In other words, there are many medical services available to members of the Stanford community on campus or very nearby.Access to care is generally not a problem. Sometimes, however, it can be challenging to convince a young adult that they need medical care or that they should rest and stay home from classes until an illness passes.
What does the university do to try to diminish the chance of widespread illnesses in the residences?
Residential staff – peer health educators, residence assistants, resident fellows and residence deans – are well connected to us. We have a long-standing system at Stanford that tracks illnesses circulating in the dorms so we can intervene early.
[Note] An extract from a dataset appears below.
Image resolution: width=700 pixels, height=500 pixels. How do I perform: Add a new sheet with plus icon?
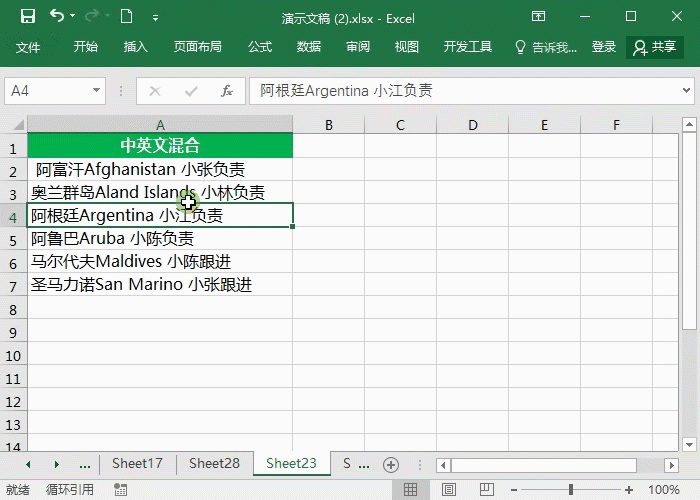tap(391, 464)
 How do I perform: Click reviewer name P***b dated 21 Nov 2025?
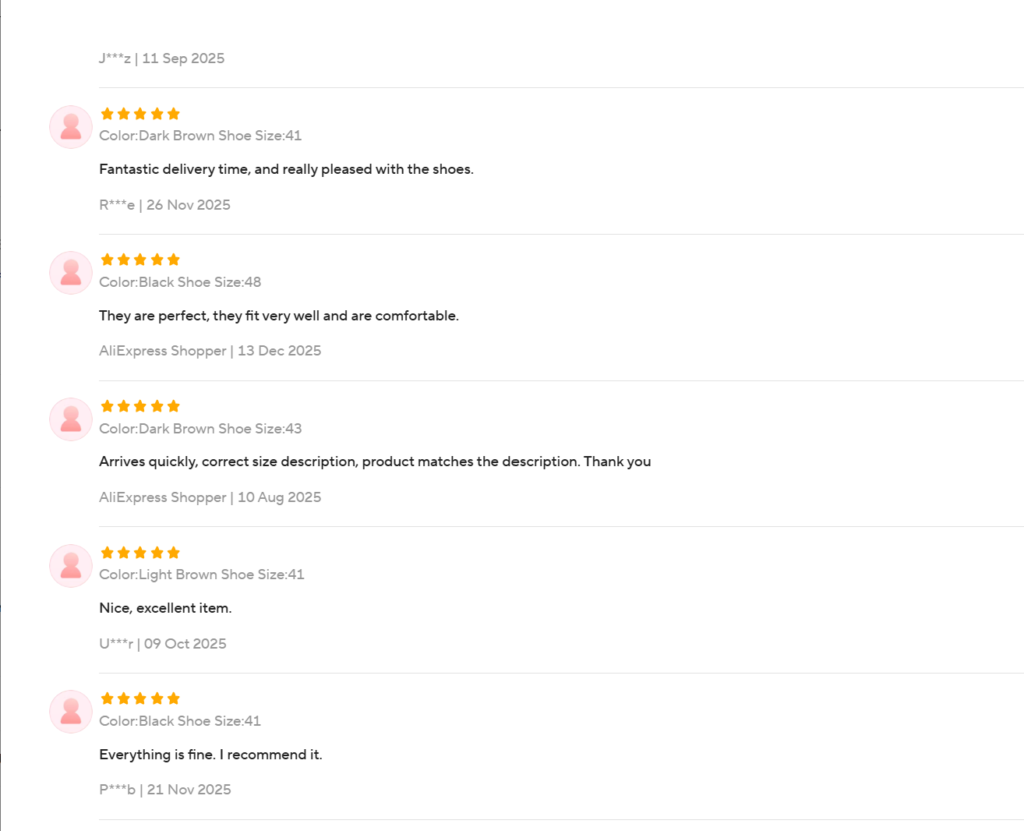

For instance, the student peer health educators might notice a cluster of students who are ill. They are trained to do that. They encourage students to alert us about any potentially communicable illnesses, via the “Outbreak Prevention Portal” on our website. If we recognize a cluster of illnesses from student reports, we are able to decide whether intervention is needed. An intervention may include hygiene kits, education or extra cleaning services, when appropriate. Also, we strongly encourage all students to receive vaccinations for seasonal flu every year. We provide flu vaccine at no charge.
What is the relationship between Vaden and the Stanford Hospital (Stanford Health Care) and School of Medicine?
For one thing, Vaden physicians have faculty appointments through Stanford’s School of Medicine. Vaden clinical staff, including physicians, psychologists, nurse practitioners and physician assistants are credentialed by Stanford Health Care.
Also, when students are given specialty referrals and consults, they are generally sent to Stanford faculty, and many laboratory and imaging tests are performed at Stanford facilities. We also have Stanford specialists who see students at Vaden. These services are billed to their insurance.
What advice do you have for parents and guardians?
First, make sure your student is fully immunized. Preventable infectious diseases are on the rise globally. Infectious diseases spread easily in dorm-style living environments. Many students will also want to study abroad while at school, which is an additional health risk that will be minimized by proper immunization.
Second, make sure your student has adequate health insurance that works at Stanford. Most students will need specialist visits, lab tests or X-rays during their time here. Make sure your insurance will cover the costs adequately, so they can easily receive needed services. Provide them with an insurance card, if they will not have Cardinal Care. Sept. 15 is the waiver deadline for Cardinal Care. For additional information about health care coverage at Stanford, see Student Health Matters.
Third, encourage them to explore Well-being at Stanford so they can have a more fulfilling experience at Stanford. They will discover that wellness is much more than the absence of illness.
Fourth, encourage your student to be fully engaged in campus life. Education is enhanced when students are involved in groups, clubs and other activities. Feeling connected and involved will help them thrive.